Sandi Hilal, Founding member of DAAR, Beit Sahour, Palestine (Part 1/4)

Sandi Hilal foto okIn the first part of the conversation she talks about the Palestinian Refugee Camps and DAAR’s attempt to work with them to reimagine a reality blocked by politics. DAAR (Decolonizing Architecture Art and Residency) entire attempt is, first of all, to understand how we could reimagine a reality that is blocked by politics. Politics that are no more able to see any kind of hope in the future of any place. We try to understand how art and architecture can give another vision and other ways of looking at things. Especially in a place like Palestine which is very much under the lights of all the news. It is a place which is absolutely overwhelmed by images. So what we are trying to understand is how, in a place like this, we can manage to not perpetuate the politics. We absolutely do not want to just stand still and wait for the second war in Gaza or for the new disaster to happen in order to describe it to the world. We do not want our work to be only descriptive. We rather prefer to understand how we could engage with the reality and change it.

 


A Skype conversation with Sandi Hilal on Palestinian Refugee Camps’ project

Text below


Palestinian Refugee Camps
Our last project is done in collaboration with the refugee camps. Palestinian refugee camps are the oldest, worldwide. So if we want to look at the refugees of the world (we are in a world where there are more and more refugees), the Palestinians ones are a perfect laboratory to understand how will it be for other refugees after so many years. Let’s turn back to the to the history of Palestinian refugees. Palestinians were forced to leave their homes in 1948 and they found themselves suddenly in a tent. They were looking back in order to return back home. The all idea was: “We will stay in a tent for one or two weeks, one or two months and then we will return back home”. This did not happen and they found themselves in a tent for a year. A year in the harsh winter, as it was described in the Palestine literature. Thus, Palestinians were forced to replace those tents with concrete walls in order to protect themselves from the very cold winter. They built these 4 walls, but after they finished the walls they arrive to the point that they had to do the roof. This is when there were huge Palestinian assemblies everywhere, they were wondering: “Should we or should we not build the roof?” “If we will build the roof, people would not look at us as refugees anymore, if we have the roof it means that we are stable and we might risk that this becomes our home.” So they decided not to build the roof; and they also decided that this is the image through which they will reprint themselves to the world.

Sticking to the international image of refugees to return back home
So far the world has always used to see the refugees as vulnerable people that they are in a need of a shelter, in a need of food, that they are poor. Even from the image point of view, we all have this picture in mind when we refer to the refugees. And Palestinian decided to stick to this universal image of refugees. They try, as much as they can, to keep this image in the imaginary of the entire world. Because they think that this is the only way to manage to return back home. This sis their strategy and the way that helps them to return back home. But then what happened in reality? Life passed, and 63 years of exile passed, and refugees begun to have a life and to build a very strong culture of exile. But the problem is that, they did build the culture of exile but at the same time they decided not to improve the camp, this was their strategy to return back home.

### [PROBLEM SET]
A: In the conversation on Palestinian refugee camps, why did the refugees decide not to build roofs on the concrete walls that replaced their tents?
B: Turn the listing lines between the line holding "Where should I click to: Open the business" and the line holding "Looking at the screenshot, I should click(365, 42).", inclusive, into a JSON list of strings with one string per line and blank lines omitted.

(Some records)
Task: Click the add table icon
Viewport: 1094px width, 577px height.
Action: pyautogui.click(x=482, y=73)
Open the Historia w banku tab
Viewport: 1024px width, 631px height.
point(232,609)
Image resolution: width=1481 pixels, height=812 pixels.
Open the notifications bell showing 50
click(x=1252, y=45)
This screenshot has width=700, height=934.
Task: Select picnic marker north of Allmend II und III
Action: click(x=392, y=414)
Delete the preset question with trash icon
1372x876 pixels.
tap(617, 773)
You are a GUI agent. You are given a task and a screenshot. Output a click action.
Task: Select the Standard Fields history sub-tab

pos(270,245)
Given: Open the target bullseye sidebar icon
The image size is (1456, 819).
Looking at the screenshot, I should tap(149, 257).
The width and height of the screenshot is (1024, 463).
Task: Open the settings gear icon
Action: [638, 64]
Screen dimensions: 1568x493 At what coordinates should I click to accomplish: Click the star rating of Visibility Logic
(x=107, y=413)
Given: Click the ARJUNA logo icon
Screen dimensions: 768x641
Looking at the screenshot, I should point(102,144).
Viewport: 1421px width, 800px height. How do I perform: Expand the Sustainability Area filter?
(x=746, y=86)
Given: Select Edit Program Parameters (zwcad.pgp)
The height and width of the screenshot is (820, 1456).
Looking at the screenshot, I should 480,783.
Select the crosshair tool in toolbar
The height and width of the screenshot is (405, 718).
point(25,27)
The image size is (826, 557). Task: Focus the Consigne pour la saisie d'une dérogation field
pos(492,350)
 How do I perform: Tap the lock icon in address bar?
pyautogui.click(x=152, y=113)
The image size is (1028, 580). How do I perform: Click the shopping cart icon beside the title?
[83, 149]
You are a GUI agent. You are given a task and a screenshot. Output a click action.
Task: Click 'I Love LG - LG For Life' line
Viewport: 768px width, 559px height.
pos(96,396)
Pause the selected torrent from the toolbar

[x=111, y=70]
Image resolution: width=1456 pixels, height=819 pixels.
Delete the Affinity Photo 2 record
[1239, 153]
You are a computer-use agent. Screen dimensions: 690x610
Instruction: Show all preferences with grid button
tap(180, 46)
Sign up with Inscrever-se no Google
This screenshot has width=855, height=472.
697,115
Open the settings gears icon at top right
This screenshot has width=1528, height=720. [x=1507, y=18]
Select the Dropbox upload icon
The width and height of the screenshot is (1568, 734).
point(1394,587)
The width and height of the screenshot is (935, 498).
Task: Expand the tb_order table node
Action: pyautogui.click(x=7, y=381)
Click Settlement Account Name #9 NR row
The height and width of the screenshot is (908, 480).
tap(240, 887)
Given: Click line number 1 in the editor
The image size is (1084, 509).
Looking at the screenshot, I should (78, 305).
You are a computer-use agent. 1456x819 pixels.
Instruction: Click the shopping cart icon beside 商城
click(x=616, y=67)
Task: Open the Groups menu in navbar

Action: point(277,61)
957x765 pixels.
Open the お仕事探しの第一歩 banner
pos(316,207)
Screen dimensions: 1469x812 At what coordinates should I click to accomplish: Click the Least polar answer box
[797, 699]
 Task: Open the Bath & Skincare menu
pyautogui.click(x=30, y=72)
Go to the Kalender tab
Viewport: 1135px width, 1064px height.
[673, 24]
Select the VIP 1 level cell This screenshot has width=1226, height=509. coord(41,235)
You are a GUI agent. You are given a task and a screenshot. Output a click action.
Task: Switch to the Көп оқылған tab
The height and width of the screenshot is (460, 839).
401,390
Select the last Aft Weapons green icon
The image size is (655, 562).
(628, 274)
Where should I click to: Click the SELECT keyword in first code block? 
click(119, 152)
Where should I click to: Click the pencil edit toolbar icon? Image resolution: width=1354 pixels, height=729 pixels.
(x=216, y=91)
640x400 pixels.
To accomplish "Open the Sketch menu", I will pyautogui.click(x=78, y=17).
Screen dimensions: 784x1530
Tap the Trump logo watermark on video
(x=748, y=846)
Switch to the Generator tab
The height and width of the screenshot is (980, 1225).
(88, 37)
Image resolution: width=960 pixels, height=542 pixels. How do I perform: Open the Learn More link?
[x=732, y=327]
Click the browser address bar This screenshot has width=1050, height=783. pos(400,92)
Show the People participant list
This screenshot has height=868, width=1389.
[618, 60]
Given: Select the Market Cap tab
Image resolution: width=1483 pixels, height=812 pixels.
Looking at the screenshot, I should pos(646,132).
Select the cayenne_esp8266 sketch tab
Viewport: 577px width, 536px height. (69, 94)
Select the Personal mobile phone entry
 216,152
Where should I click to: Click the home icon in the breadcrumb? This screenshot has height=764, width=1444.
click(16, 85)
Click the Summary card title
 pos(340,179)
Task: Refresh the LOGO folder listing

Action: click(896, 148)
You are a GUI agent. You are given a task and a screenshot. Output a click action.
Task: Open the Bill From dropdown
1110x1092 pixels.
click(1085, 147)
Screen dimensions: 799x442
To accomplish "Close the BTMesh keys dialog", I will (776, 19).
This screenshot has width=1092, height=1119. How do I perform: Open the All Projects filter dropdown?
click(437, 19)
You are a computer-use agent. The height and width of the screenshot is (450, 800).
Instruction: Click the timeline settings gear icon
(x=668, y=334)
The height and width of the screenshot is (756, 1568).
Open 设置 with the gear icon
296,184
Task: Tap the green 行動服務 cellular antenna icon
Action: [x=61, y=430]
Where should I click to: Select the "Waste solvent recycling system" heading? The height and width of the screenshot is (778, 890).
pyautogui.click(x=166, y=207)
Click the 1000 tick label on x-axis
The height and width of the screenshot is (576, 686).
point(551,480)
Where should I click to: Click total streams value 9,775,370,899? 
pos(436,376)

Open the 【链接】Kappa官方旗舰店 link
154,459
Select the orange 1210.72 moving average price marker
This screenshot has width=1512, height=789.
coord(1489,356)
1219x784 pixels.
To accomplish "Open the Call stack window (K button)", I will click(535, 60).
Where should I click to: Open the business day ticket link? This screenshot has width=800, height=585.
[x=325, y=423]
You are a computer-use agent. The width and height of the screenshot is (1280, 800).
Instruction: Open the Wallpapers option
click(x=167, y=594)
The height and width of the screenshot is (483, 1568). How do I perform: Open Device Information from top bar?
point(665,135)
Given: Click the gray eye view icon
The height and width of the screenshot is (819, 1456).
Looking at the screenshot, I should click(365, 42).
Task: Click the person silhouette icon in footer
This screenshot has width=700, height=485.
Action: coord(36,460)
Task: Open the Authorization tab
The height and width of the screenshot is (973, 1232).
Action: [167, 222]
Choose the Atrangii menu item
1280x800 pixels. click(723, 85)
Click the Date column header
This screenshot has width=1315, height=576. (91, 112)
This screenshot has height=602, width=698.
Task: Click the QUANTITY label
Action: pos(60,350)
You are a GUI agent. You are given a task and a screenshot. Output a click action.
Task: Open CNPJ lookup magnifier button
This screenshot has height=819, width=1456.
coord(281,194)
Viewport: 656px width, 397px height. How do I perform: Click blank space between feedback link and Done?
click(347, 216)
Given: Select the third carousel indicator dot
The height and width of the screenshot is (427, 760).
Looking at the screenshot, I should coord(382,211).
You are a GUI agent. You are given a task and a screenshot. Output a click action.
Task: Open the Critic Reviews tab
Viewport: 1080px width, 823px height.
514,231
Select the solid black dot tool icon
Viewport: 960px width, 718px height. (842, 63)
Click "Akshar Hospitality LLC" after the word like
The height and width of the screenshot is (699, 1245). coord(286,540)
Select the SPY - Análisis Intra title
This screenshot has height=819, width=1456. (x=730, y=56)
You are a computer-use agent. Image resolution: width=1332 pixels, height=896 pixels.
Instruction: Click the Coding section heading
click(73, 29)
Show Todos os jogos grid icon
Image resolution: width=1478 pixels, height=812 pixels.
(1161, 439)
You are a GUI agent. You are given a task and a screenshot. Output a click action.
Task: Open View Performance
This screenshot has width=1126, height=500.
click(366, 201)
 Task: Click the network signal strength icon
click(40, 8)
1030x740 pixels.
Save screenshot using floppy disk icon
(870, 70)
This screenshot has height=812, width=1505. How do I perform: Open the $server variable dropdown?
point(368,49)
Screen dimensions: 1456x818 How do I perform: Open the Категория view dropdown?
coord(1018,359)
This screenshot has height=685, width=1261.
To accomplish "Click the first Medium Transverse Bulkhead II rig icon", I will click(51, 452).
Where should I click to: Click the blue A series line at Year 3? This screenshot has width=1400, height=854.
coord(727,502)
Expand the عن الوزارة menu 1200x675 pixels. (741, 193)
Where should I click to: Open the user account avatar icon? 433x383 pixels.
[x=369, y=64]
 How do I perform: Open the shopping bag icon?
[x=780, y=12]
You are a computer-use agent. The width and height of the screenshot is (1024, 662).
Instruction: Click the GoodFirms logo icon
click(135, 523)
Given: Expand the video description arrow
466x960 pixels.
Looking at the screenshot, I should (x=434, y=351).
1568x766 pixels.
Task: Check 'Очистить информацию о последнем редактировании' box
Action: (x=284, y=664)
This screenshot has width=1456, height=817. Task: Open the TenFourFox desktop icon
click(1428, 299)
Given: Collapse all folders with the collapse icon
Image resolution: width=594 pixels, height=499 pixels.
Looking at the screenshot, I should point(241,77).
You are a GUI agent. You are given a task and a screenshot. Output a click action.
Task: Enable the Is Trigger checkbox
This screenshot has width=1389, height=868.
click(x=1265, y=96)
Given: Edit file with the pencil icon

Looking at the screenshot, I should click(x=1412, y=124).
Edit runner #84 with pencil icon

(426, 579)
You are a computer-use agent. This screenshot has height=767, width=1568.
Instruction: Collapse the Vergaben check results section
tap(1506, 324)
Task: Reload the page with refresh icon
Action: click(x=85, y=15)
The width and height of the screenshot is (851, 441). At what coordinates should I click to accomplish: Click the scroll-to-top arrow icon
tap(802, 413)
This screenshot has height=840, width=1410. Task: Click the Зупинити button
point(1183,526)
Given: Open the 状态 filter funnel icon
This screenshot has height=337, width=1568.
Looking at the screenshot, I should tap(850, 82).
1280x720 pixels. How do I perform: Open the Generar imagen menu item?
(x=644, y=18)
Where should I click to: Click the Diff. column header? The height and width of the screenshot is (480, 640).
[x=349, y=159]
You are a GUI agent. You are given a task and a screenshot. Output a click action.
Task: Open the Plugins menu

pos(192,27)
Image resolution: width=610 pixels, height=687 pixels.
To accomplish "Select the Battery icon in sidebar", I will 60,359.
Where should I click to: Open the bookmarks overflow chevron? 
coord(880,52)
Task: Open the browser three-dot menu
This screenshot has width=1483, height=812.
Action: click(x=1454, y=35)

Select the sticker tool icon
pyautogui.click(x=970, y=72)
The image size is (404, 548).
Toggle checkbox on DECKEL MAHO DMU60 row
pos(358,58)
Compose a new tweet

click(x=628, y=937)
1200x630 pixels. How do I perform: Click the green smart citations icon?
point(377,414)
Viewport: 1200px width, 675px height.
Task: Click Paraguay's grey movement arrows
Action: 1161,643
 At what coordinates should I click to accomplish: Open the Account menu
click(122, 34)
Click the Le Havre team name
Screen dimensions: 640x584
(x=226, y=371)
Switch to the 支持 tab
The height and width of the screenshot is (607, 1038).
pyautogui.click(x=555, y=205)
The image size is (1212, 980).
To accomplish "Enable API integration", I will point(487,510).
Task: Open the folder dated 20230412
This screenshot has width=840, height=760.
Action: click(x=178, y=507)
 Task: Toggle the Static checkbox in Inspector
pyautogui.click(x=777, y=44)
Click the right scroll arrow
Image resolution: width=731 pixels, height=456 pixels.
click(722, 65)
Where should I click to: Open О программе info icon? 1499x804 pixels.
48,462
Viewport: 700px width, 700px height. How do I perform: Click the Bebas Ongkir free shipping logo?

### [SOLVED TASKS]
A: They feared that with a roof, people would no longer see them as refugees. A roof would mean they were stable, and it risked making the camp their home. So they left the roofs off and chose that image as the way they would present themselves to the world.

B:
[
  "Where should I click to: Open the business day ticket link? This screenshot has width=800, height=585.",
  "[x=325, y=423]",
  "You are a computer-use agent. The width and height of the screenshot is (1280, 800).",
  "Instruction: Open the Wallpapers option",
  "click(x=167, y=594)",
  "The height and width of the screenshot is (483, 1568). How do I perform: Open Device Information from top bar?",
  "point(665,135)",
  "Given: Click the gray eye view icon",
  "The height and width of the screenshot is (819, 1456).",
  "Looking at the screenshot, I should click(365, 42)."
]